TASK INPUT section start

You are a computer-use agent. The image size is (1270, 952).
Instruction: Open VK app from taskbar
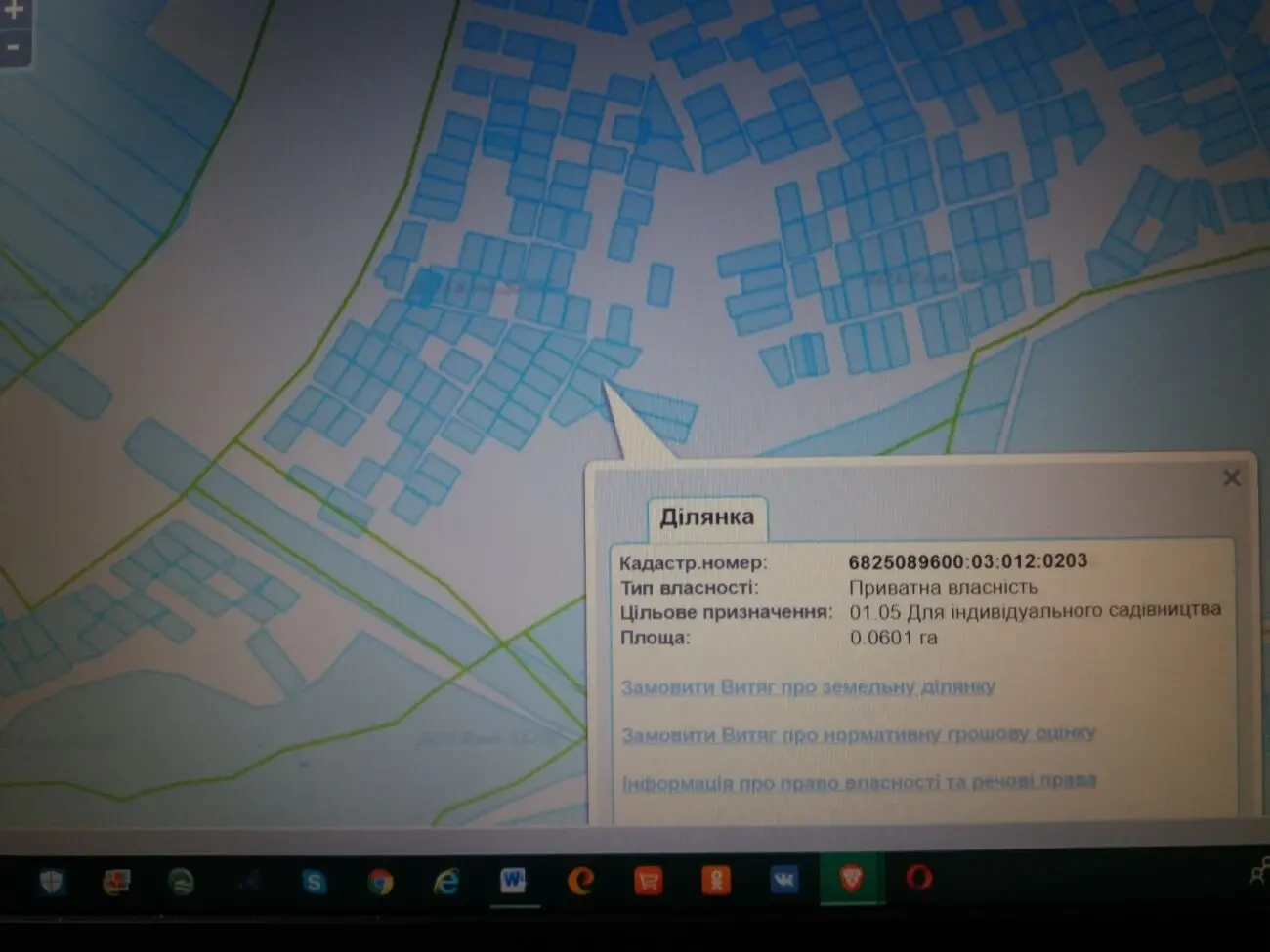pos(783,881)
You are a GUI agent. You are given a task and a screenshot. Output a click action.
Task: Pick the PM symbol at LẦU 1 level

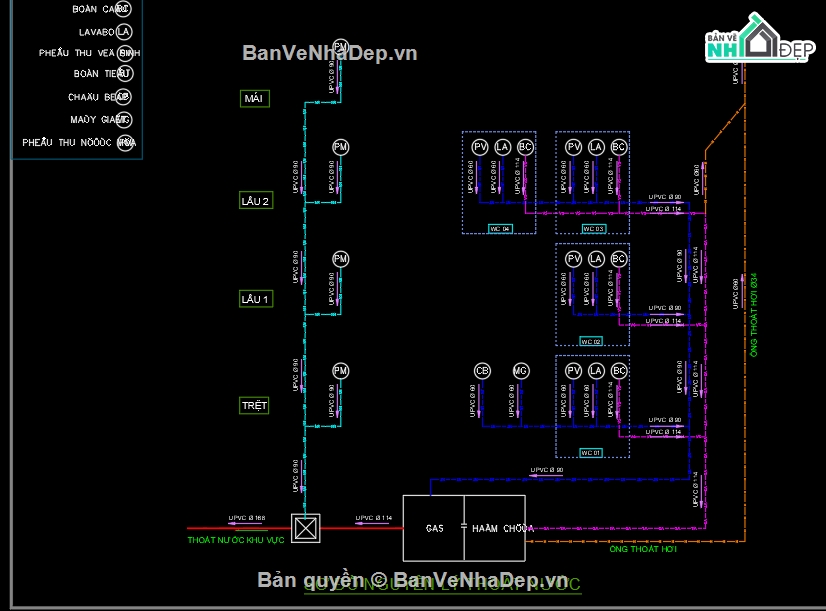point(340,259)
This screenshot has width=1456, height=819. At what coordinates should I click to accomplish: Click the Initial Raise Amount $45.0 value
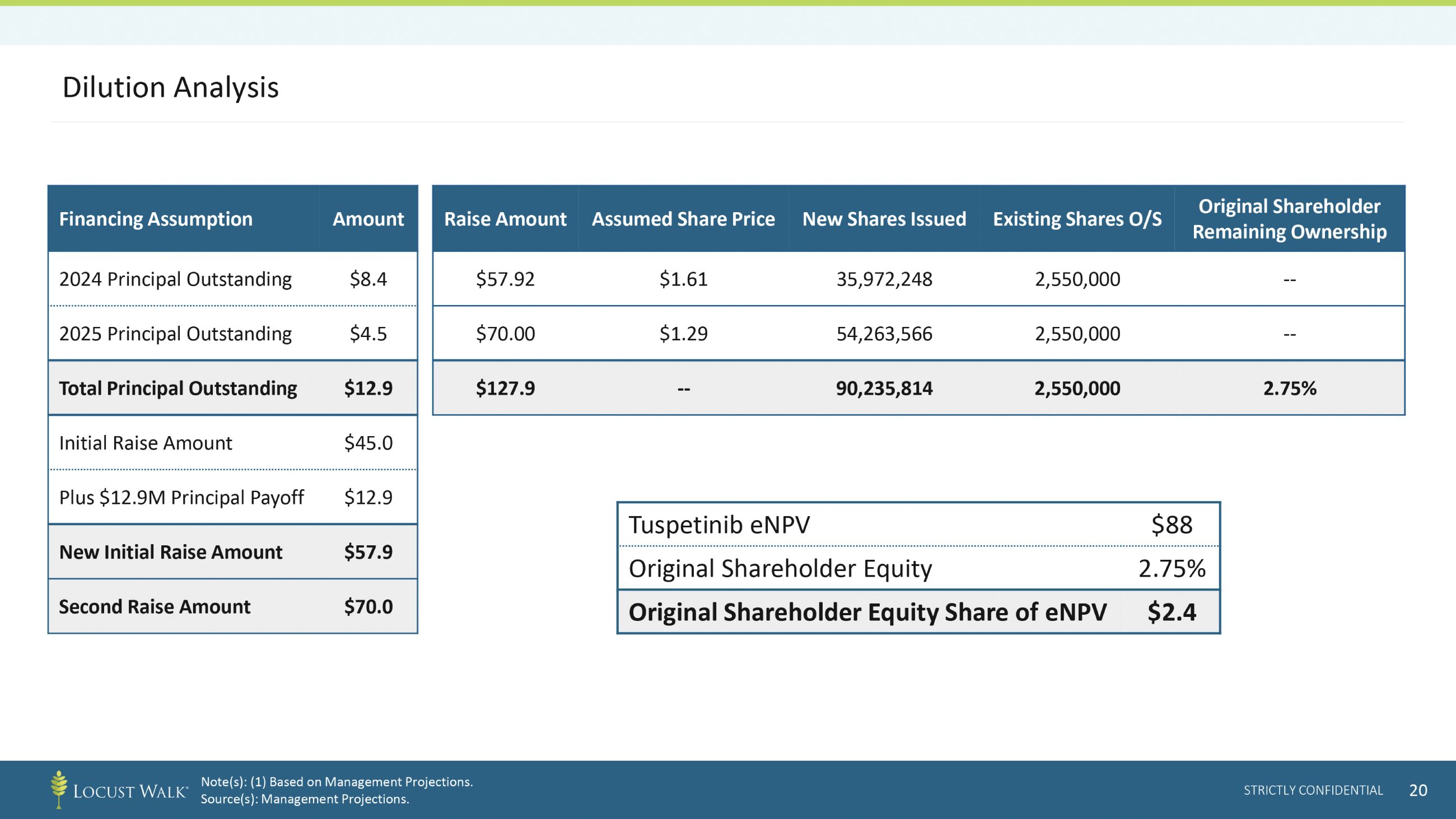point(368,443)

TASK INPUT section end

Copy out the lines above that hold the string "agent".

You are a computer-use agent. The image size is (1270, 952).
You are a GUI agent. You are given a task and a screenshot. Output a click action.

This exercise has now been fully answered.